PRINCETON, NJ — New Gallup Poll Daily tracking finds Hillary Clinton with a 49% to 42% lead over Barack Obama in national Democratic voters’ presidential nomination preference.

This is the first time Clinton has held a statistically significant lead in over a month. She last led Obama in Feb. 7-9 polling, just after the Super Tuesday primaries. Since then, the two candidates have usually been in a statistical tie, but Obama has held a lead in several of the polls, most recently in March 11-13 polling.

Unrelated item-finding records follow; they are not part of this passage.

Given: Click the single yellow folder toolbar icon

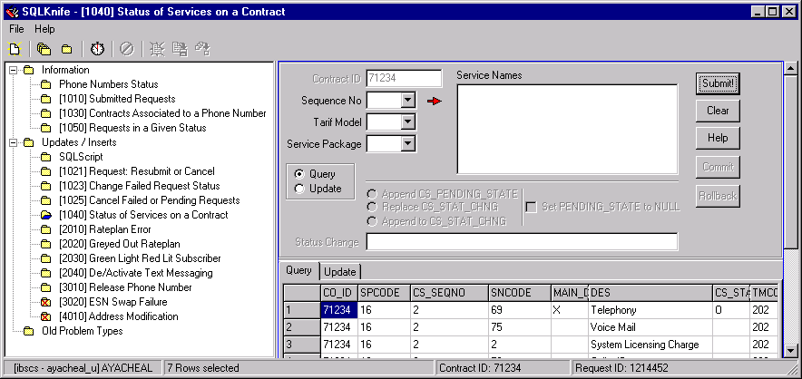Looking at the screenshot, I should click(x=66, y=49).
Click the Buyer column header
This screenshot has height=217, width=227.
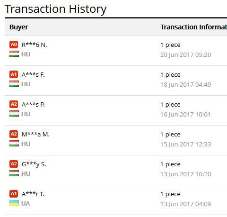19,27
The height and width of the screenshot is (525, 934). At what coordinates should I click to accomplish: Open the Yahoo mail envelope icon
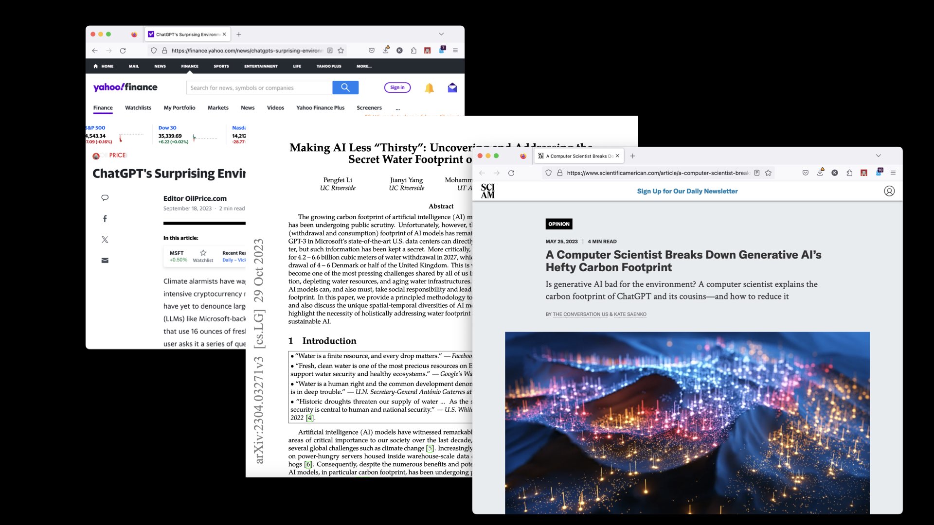452,88
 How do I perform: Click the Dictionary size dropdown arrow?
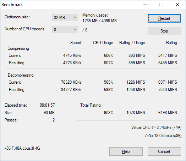pyautogui.click(x=75, y=18)
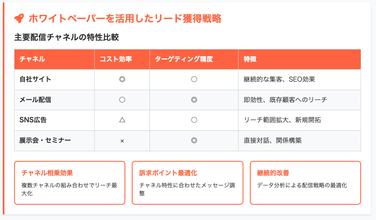
Task: Click 即効性、既存顧客へのリーチ feature text
Action: click(285, 100)
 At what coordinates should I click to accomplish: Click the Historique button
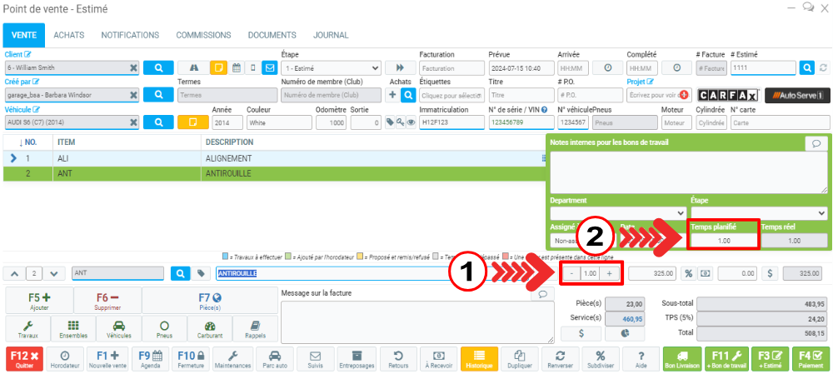[x=478, y=358]
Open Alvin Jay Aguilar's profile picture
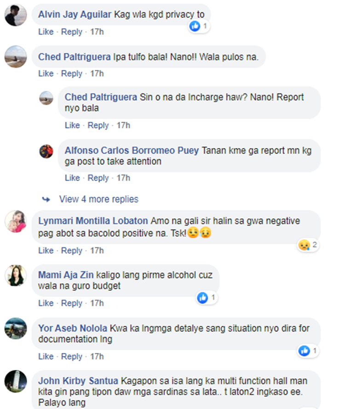This screenshot has height=409, width=345. point(16,15)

Obama’s campaign has been plagued by controversial remarks made by his former pastor, Rev. Jeremiah Wright. Obama delivered a major speech on race Tuesday to try to move beyond the controversy. The initial indications are that the speech has not halted Clinton’s gaining momentum, as she led by a similar margin in Tuesday night’s polling as compared to Monday night’s polling.

Gallup, cited above, isn’t the only polling organization that’s reporting this result. Rasmussen observes similarly:

In the race for the Democratic Presidential Nomination, Obama now leads Clinton 47% to 42%. Yesterday, Obama led 45% to 44% (see recent daily results). These results are based nightly telephone surveys and reported on a four-day rolling average basis. Just one night of polling is included since Obama’s speech and that single night result is not much different from the four-day average. The reason for today’s Obama bounce is that Friday night’s results have rolled out of the four-day sample. Following the initial media frenzy over Pastor Wright, Friday’s results were the single worst night of polling for Obama since the Primary Season began.

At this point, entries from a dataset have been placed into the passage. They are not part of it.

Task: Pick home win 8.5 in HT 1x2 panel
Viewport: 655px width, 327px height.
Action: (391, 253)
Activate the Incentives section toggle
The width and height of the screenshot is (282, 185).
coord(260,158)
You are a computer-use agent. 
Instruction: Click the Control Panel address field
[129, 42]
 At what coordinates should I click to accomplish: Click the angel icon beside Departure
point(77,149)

While the full impact of Obama’s speech will not be known for some time, early indications are that it may have helped Obama more in the Democratic Primary competition than in a potential General Election match-up. Obama is currently seen as having a 43.6 % chance of becoming the next President while expectations for McCain are at 39.7 %.

Rasmussen Markets data showed that Obama was given a 75% chance of winning the Democratic nomination just before the furor erupted over Wright’s comments. They fell to 71% on the eve of his speech but bounced back to close at 75% yesterday (current pricing: 73.6 %). However, following the speech, there was virtually no change in the expectations of which party will ultimately win the White House this fall.